>> BEGIN Passage to read

On eclipse day they left the villa at 9am in order to ensure pole position on the sand and when I drifted down at 1ish they were already rapt in the frenzy of first contact. Shouting instructions and information at each other, Charles insisted I translate information to the local Turks who to my eye seemed quite happy on their plastic chairs, peeling and slicing apples blissfully ignorant and fumbling with newspaper give away specs. As time wore on the first thing that was noticeable was the drop in temperature, I shrugged on a jacket and a lady previously bikini sunbathing opposite us (and showing two beautiful peachy moons) put on clothes and then a towel around her shoulders. The drop in light was largely imperceptible as my eyes adjusted incrementally and I watched the others scampering around casting eclipse shadows through their straw hats and projections via their binoculars, all the time constantly chattering. It became obvious that one of the things I had been looking forward to, the sudden stilling of bird calls and insects buzzing, would be impossible to notice over the hum of human activity.

>> END Passage to read
>> BEGIN Listed entries

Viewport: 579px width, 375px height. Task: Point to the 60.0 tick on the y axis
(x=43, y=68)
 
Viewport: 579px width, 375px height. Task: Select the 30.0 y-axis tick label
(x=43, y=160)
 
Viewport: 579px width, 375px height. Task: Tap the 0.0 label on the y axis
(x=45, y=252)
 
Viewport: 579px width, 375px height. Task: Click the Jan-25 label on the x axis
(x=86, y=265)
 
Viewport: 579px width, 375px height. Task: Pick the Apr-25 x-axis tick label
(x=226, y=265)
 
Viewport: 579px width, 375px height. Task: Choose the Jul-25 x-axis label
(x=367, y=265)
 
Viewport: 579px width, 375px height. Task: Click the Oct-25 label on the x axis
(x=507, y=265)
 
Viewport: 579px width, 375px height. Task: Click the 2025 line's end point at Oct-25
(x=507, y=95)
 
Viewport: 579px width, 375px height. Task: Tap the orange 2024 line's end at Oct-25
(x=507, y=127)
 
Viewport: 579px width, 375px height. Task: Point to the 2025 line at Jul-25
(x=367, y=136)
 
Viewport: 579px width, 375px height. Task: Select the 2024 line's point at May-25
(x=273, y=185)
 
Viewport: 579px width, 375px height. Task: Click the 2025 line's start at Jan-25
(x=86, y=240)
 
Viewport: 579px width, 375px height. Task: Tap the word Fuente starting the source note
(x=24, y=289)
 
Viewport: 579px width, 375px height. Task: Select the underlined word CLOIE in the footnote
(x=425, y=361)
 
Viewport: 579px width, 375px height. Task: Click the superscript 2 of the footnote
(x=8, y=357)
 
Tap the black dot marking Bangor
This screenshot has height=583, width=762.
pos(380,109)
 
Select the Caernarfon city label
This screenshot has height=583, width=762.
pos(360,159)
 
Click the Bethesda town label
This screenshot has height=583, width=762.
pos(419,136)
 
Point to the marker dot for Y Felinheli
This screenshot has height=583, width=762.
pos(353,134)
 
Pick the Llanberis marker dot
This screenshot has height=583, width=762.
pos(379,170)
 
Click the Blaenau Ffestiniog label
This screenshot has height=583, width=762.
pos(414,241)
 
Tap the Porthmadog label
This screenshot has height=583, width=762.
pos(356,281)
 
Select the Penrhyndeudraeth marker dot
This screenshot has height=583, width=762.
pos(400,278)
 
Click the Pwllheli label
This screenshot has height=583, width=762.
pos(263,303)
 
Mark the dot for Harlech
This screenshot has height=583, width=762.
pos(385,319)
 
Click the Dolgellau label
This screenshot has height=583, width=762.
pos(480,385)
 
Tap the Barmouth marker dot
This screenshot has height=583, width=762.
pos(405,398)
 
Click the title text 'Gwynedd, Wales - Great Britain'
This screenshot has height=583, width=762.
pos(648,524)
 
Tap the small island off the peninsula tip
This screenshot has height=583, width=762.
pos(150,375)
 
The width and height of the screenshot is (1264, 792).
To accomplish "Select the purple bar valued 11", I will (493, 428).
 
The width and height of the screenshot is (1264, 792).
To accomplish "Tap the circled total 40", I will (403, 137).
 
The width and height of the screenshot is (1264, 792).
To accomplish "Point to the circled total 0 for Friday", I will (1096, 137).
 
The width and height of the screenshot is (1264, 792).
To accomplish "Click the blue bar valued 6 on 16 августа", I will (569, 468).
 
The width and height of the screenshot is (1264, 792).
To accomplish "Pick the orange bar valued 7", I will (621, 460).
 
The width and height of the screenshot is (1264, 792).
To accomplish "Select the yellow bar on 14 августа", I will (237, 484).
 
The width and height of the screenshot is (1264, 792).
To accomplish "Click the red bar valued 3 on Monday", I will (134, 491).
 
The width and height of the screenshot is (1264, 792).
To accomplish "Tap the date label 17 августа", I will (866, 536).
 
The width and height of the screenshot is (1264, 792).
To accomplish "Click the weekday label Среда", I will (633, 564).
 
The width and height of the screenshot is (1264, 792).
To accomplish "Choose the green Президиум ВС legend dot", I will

>> END Listed entries
>> BEGIN Listed entries

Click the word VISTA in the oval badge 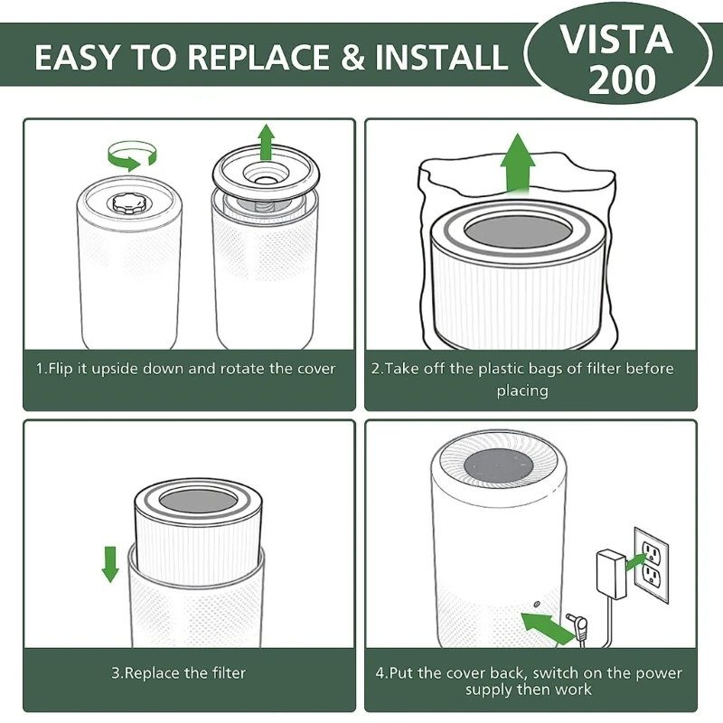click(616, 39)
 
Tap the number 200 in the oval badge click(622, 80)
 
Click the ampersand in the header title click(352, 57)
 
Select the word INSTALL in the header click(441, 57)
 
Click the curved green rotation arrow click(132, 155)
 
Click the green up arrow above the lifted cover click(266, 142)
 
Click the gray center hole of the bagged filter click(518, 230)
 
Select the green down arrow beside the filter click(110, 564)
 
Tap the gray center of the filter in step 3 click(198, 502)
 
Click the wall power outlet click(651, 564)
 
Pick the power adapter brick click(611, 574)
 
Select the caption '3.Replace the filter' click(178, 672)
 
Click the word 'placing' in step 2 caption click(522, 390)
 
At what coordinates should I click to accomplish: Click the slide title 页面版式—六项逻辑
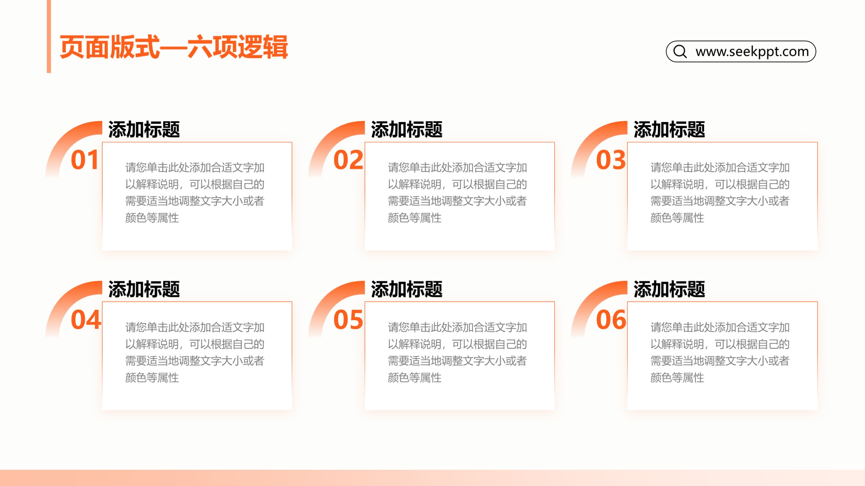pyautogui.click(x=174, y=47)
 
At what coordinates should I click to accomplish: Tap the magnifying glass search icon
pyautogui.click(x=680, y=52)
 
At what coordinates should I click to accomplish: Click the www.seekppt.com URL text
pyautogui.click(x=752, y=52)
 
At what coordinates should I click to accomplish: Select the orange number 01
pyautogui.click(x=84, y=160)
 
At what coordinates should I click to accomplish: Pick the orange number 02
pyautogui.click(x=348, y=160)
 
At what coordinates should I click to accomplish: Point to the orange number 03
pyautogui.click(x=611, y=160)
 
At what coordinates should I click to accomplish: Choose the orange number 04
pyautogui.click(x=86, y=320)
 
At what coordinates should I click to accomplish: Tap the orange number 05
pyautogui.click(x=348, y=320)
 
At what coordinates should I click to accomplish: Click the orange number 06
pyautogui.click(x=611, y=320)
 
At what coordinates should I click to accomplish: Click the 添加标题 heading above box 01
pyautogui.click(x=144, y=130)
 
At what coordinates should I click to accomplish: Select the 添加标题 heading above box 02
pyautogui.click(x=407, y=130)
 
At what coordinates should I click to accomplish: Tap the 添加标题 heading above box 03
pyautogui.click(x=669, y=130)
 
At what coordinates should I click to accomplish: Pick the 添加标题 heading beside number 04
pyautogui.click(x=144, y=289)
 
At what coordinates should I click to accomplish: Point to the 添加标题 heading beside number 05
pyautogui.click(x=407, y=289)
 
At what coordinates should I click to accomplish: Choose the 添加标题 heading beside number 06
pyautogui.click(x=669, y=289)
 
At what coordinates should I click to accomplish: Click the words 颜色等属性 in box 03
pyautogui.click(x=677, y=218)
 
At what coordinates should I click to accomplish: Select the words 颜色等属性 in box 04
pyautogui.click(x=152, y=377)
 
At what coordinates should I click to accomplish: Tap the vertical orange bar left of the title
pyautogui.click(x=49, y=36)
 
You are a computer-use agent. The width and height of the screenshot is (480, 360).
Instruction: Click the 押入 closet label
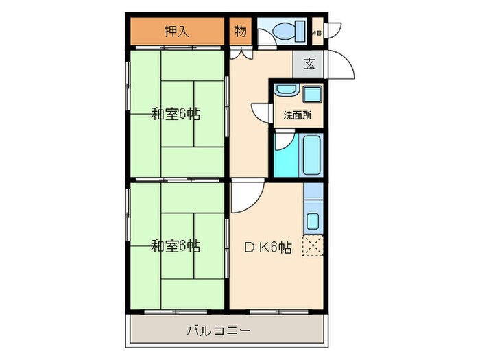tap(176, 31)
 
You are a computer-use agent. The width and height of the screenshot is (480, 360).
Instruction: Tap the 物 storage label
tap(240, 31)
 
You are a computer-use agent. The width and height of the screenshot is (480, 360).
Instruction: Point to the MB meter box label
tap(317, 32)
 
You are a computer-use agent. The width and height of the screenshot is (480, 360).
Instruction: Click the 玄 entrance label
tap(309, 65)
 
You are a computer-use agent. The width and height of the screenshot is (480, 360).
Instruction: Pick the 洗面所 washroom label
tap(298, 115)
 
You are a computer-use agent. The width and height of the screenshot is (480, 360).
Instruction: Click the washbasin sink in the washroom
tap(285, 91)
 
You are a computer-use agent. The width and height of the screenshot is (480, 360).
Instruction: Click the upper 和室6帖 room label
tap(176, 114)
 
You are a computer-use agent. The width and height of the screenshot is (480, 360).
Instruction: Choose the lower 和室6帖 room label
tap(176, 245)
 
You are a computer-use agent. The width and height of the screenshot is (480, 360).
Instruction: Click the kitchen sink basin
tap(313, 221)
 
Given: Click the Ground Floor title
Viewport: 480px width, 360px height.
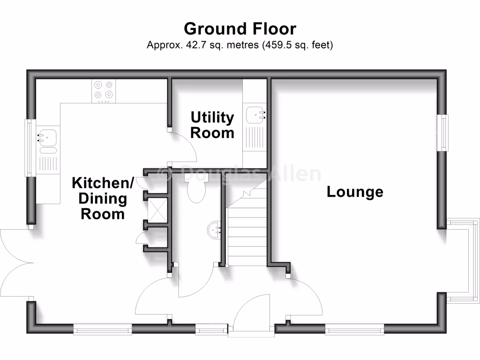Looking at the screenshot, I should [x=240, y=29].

>> END Listed entries
>> BEGIN Listed entries

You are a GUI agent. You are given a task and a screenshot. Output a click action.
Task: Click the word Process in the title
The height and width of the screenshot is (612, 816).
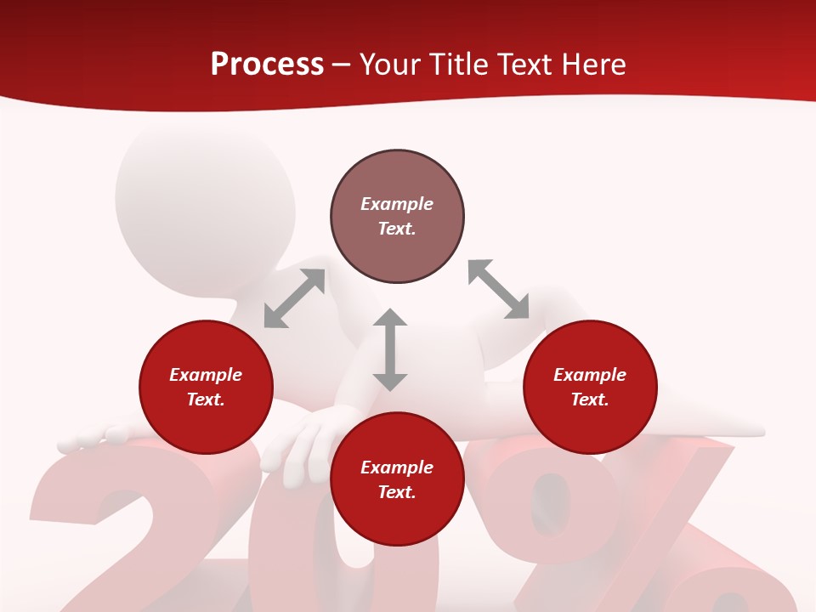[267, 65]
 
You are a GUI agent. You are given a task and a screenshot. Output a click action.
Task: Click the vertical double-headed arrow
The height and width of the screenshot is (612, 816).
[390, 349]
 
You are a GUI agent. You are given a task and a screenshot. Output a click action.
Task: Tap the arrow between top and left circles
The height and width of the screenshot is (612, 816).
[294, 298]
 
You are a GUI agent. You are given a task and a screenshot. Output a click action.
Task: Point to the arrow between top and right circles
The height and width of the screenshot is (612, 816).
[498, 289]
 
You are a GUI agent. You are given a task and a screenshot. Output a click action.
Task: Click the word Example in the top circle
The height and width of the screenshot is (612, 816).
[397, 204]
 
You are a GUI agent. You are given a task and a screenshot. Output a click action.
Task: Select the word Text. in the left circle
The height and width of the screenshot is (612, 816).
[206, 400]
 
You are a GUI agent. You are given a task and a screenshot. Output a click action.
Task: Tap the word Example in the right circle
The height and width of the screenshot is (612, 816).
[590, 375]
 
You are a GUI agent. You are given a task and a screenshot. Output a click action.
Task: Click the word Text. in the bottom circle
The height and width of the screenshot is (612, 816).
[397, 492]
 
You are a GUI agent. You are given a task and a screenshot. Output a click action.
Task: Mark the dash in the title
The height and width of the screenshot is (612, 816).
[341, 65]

>> END Listed entries

[Directive 1]: According to the eclipse-day passage, what time did the group leave the villa?
[Directive 2]: Write the next part of the eclipse-day passage, picking up after its last sentence.

[Exercise result 1]: At 9am.

[Exercise result 2]:
With five minutes to go before totality the sky was dark and I was surprised at my apprehension. Primal fears came flooding in unbidden, I stared obsessively at the horizon willing myself to believe that the thin white line I could see was not a huge Tsunami wave rumbling towards us. As totality occurred and the people around me cheered and whooped I didn’t share their joy, my heart rate was right up and my skin prickled in discomfort and disquiet. I stared up at the black sun and concentrated hard on the light of the corona. When the moon slipped away I smiled involuntarily and took a deep breath, without being aware of it, my tension had caused me to lock my chest and lungs.

After the astronomers astronomical pre-eclipse explanations the actual physical phenomena of the event were not awe inspiring, I would liken it to a fast sunset and faster dawn and the expected blood red skies and sweeping silent storm shadow did not manifest themselves. What I hadn’t expected and what had startled me most was the sense of dread, an eclipse is a terrible glance into the possibilities of an abysmal grey life without the sun, the earth lying moribund and unlit. Immediately after the event most people around me were speculating on where and when the next eclipse would occur and making preliminary travel plans. For me, the chilling spectre of a soulless world had extinguished my enthusiasm and I know I will be much happier if I never see another eclipse again.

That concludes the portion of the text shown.